Jesse Case: You have to look at what’s best for your family. The Governor of Iowa was a miserable failure, marching people to their deaths in an industry to put pork chops and bacon on our plates. That’s somebody who is not looking out for the American worker.
Rick Smith: I’m hoping out of this crisis, out of watching these meat packing workers, the grocery store workers, the truck drivers, the nurses, the doctors, all of the people who clean the hospitals, after watching them being labeled as essential and frontline heroes, to go to work in conditions that are less than they should be, I’m hoping there’s going to be a resurgence in organizing and people saying they deserve better.
Jesse Case: This is a wake up call for American workers.
Workers need to call a union. They need to call the Teamsters union. They need to call other labor organizations, because the only way to really effect change in the workplace is when people exercise their federal rights under the law and organize a union.
If you look one hundred years ago, when things were very similar to today in terms of immigration levels and where the stock market is, or was, up until a month ago, and other economic factors that led up to the Great Depression, it preceeded the greatest growth in the history of the American labor movement.
I think we’re there again. Workers are fed up. When fear turns to anger, that’s when people start organizing.
We’ve got workers at a Dr. Pepper distribution company in southern Iowa where the company is trying to cut the [health] insurance this week, and we will be on strike in less than 48 hours if they don’t back off that tomorrow. Those workers are ready to walk out. We’re not going to send people to their deaths. Again, people can live without Dr. Pepper, but they can’t live without health insurance. Workers are taking a stand and labor has got to be ready to stand up and lead and fight with them.

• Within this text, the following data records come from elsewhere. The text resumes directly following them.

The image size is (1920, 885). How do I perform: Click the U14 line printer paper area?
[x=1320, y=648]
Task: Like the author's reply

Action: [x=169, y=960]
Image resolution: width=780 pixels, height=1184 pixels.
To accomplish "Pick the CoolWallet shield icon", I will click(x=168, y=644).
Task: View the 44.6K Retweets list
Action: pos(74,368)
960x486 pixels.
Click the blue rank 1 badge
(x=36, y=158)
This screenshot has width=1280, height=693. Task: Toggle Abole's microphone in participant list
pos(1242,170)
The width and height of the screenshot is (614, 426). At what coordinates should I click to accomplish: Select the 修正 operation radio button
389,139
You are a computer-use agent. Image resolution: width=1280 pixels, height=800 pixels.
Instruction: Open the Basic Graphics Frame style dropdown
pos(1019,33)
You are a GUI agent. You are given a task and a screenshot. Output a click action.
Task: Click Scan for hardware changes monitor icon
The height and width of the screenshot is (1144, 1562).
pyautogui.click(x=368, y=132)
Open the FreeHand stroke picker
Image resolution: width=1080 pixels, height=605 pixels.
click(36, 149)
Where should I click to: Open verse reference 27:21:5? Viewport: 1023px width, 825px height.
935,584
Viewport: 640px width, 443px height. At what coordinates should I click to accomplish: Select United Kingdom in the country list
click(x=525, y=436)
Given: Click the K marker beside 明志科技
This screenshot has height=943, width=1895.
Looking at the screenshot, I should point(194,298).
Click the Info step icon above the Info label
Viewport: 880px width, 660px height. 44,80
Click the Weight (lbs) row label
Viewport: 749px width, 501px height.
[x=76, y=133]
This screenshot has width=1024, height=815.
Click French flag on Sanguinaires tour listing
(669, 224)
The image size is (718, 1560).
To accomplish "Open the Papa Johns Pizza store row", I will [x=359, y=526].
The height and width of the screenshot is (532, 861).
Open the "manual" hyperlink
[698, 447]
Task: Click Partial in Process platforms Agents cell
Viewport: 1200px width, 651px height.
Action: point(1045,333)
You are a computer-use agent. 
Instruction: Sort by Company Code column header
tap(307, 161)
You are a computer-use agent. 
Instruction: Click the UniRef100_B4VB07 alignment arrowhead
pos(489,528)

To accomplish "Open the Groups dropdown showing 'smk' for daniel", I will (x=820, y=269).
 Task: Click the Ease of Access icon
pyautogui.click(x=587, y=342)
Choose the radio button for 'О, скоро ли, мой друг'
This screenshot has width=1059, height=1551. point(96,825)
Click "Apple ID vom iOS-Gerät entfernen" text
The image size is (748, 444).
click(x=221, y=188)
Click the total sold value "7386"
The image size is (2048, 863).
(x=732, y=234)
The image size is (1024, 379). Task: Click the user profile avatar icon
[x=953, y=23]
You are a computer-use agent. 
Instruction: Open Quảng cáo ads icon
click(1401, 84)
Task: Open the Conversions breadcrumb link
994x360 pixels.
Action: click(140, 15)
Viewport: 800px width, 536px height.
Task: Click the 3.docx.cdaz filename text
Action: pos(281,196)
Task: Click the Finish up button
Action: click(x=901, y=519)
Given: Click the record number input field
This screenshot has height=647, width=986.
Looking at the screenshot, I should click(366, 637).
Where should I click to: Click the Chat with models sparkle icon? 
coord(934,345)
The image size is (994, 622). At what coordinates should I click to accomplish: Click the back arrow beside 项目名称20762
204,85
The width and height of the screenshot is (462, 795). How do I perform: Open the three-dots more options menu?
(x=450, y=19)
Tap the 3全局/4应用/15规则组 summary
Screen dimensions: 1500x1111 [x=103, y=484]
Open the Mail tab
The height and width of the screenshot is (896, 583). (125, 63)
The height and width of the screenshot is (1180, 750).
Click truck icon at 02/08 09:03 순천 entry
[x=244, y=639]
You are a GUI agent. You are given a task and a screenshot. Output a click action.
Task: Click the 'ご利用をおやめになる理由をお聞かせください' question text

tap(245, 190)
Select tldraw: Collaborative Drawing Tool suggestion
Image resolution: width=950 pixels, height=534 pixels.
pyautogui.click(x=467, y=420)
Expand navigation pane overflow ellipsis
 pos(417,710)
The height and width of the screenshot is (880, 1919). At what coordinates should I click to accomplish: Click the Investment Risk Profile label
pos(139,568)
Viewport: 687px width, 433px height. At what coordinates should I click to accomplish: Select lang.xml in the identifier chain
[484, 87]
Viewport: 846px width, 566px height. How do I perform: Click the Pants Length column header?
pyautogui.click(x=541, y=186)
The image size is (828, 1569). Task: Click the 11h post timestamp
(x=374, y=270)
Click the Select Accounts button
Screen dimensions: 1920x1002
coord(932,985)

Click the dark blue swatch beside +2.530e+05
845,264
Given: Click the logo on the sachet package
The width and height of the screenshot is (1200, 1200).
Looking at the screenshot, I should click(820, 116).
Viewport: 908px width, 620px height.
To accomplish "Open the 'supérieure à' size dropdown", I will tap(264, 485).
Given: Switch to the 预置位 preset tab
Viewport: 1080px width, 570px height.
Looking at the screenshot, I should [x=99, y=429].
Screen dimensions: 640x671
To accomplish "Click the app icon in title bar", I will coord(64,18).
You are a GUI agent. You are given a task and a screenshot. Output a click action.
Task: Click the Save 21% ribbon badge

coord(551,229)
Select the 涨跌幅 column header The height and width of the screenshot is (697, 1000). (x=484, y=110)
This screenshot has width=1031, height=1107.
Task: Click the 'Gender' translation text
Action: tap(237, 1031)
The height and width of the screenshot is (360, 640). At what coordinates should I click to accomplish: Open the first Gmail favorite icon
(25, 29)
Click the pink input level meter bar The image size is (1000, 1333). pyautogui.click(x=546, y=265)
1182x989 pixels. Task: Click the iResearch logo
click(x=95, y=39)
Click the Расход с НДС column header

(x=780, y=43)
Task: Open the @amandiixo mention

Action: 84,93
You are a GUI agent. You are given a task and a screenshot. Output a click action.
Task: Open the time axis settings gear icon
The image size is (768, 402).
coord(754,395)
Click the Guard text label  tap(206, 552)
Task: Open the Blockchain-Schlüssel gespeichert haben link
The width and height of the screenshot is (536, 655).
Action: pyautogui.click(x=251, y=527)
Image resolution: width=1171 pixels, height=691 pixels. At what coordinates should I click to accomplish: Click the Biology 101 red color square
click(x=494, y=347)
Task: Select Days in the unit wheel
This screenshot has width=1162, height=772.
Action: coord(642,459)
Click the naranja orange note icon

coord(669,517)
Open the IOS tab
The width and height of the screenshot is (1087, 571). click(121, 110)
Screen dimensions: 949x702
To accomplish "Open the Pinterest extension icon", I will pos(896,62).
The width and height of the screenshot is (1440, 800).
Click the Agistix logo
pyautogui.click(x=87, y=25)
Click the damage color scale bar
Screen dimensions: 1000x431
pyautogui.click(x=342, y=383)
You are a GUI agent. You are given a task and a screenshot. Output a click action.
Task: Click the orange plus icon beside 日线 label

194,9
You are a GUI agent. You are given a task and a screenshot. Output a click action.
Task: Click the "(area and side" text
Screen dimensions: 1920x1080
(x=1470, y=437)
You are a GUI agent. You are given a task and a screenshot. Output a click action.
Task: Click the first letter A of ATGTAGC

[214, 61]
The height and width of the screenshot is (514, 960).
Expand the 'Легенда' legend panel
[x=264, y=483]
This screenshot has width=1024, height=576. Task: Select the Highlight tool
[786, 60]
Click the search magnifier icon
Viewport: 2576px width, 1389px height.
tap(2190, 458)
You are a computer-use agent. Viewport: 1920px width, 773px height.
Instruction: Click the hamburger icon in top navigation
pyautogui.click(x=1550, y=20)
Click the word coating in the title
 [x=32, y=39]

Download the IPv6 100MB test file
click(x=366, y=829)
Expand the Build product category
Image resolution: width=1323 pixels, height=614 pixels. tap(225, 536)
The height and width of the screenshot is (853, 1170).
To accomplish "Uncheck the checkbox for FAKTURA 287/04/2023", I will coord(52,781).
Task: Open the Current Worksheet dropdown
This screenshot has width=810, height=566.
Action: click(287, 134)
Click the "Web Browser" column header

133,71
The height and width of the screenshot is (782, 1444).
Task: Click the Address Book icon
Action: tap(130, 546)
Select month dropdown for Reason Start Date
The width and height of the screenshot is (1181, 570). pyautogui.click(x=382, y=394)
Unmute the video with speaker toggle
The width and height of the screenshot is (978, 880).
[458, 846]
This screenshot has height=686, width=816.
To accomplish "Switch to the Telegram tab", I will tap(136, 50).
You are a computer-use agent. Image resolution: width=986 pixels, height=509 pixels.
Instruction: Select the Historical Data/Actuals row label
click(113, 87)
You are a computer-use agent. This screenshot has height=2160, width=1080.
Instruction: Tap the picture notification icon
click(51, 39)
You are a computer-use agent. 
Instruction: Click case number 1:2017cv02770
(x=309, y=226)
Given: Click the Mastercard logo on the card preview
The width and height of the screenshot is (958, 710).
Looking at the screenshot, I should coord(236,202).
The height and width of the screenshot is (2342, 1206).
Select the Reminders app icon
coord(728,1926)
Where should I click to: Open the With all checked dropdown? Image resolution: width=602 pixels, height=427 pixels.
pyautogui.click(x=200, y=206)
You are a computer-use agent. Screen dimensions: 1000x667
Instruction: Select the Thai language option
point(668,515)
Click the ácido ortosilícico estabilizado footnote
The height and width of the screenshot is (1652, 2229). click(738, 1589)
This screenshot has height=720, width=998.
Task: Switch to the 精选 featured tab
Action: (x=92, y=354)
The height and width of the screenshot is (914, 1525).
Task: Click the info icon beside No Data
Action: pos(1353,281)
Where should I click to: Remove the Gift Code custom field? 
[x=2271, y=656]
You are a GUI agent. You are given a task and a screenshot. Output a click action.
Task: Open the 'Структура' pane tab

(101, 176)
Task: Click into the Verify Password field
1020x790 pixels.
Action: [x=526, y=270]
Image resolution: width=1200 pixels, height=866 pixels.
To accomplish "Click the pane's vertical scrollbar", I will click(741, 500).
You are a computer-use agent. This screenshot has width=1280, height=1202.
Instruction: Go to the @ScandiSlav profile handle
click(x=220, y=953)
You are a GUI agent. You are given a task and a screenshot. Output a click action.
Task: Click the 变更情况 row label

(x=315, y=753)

Rick Smith: A country without strikes is a country without freedom.
I truly believe this is the time where you need to exercise that right to demand, obviously better wages and hours, but also better conditions. It comes down to safe workplaces, the respect, the dignity, all of those things that I’ve been preaching about for years.
As a 30-year Teamster member, I’ve never had a day where I’ve gone to work and feared that the workplace wasn’t going to be safe.
Jesse Case: Workers have an option other than to put up with what we give you or quit your job.
That third option is what millions of workers have already done in this country, which is to organize a union and fight back. It’s a partnership. Employers supply the job, so we need employers, but workers supply the product. Without the workers, there is no business, so the terms of that partnership should be negotiated in a good union contract, one that’s fair to both parties.
Without a union contract, the employer negotiates all the terms, and oftentimes it’s detrimental to the employees. In this case, sometimes it’s detrimental to their lives.
Rick Smith: I keep my union contract on my desk along with my original union card. I have it right here on my desk as I always do, because it’s that important.